Jeb Bush has admitted he’s not the life of the party. But speaking to a crowd in Mason City, Iowa, Monday evening, it was clear that the self-described introvert is embracing it.
Asked by one attendee about his personality strengths, the former Florida governor pointed to his shyness.
“One of my personality strengths is that I’m an introvert, which puts me in the minority, apparently, amongst politicians. Normally people that run for office, they’re extroverts.
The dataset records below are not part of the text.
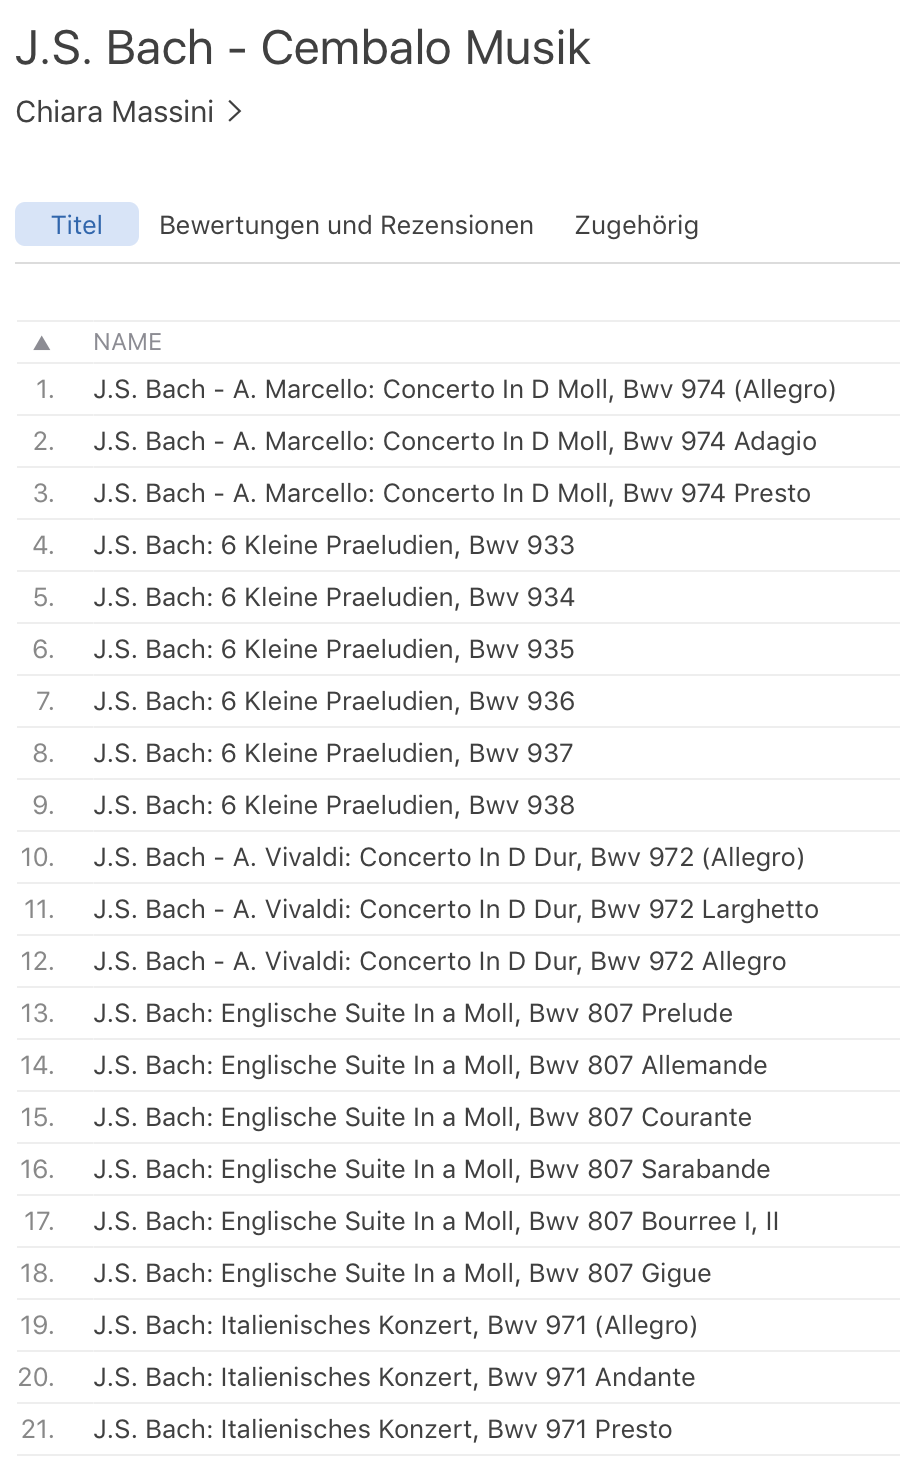The height and width of the screenshot is (1468, 900).
Task: Select the Italienisches Konzert Bwv 971 Presto
Action: click(382, 1429)
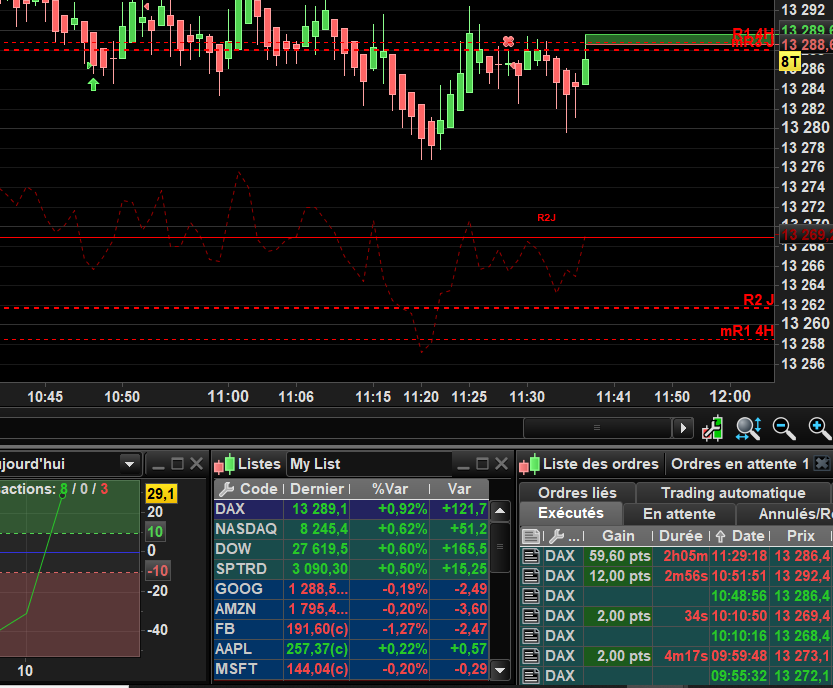Viewport: 833px width, 688px height.
Task: Click the zoom in magnifier icon
Action: 819,429
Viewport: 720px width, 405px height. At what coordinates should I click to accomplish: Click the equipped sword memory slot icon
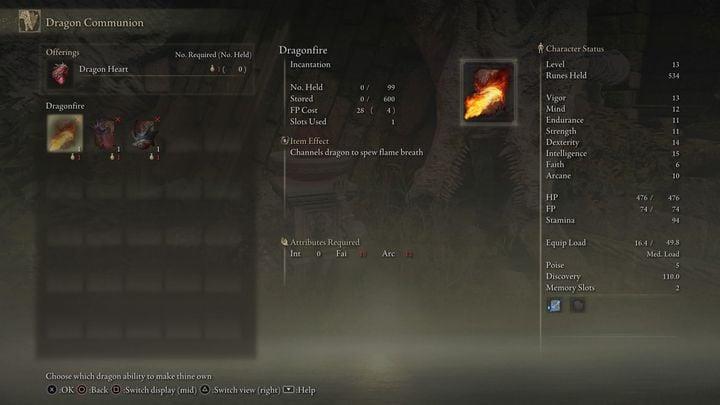[554, 305]
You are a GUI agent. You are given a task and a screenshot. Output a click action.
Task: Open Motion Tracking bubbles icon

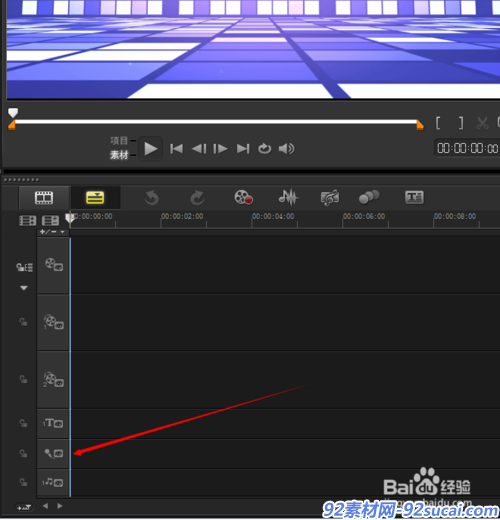click(369, 197)
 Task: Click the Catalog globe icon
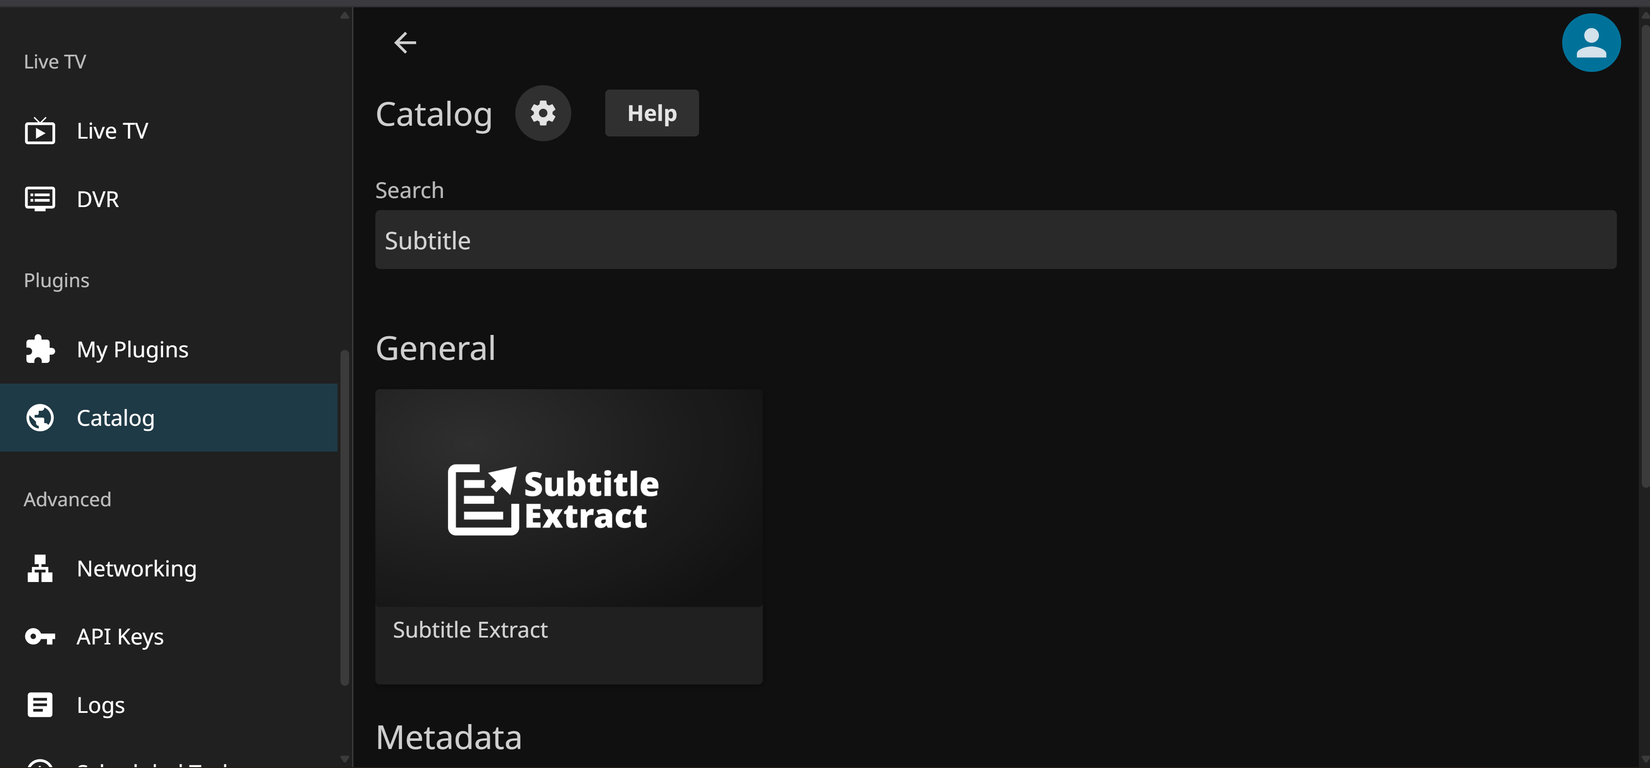40,418
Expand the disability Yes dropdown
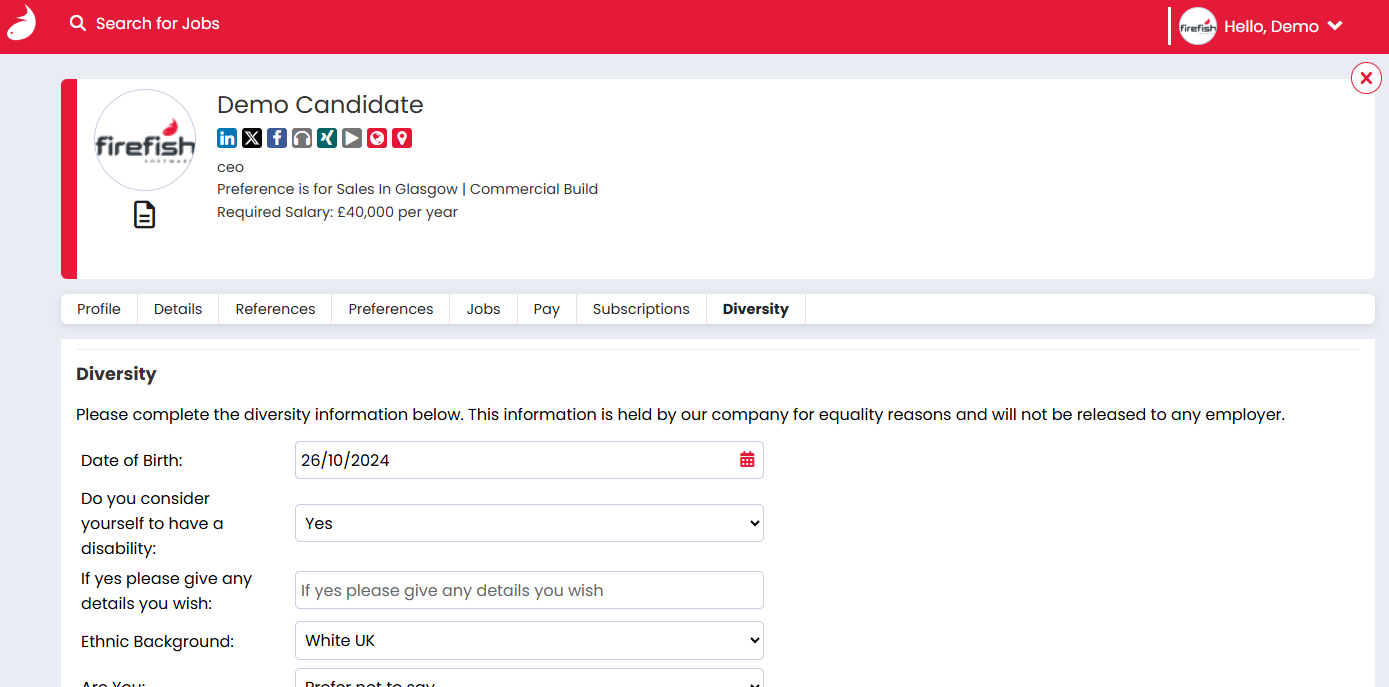This screenshot has width=1389, height=687. coord(529,523)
I’ve overcome introversion, if you will, because I love people,” Bush said.
Bush has faced frequent criticism of his personality from Donald Trump, who calls him “low-energy.”
“I actually think that it’s a strength of leadership though, that it’s an advantage to be a little more introverted, though, because introverts I think have a greater ability to listen to people, they have a greater ability to try to understand the other side a little more,” Bush said. “It’s not all about me, and I think we need a little bit of leadership, particularly in Washington.”
He added that he’s had to overcome his ” wonkiness” in making his presidential run, calling that trait “a defect, not a strength” when campaigning.
It’s a marked shift from his previous comments: When Bush was entering the presidential race in early June, he acknowledged his introversion as a shortcoming when connecting with voters.
“It’s something that took a little getting used to for me personally, to be able to show my heart, because I’m kind of introverted, but it’s important to do,” he told CNN’s Dana Bash ahead of his announcement.
But beyond embracing his low-key self, Bush told reporters Monday he is on a “10-step plan to become a funny guy.”
“I’m actually very funny,” Bush deadpanned.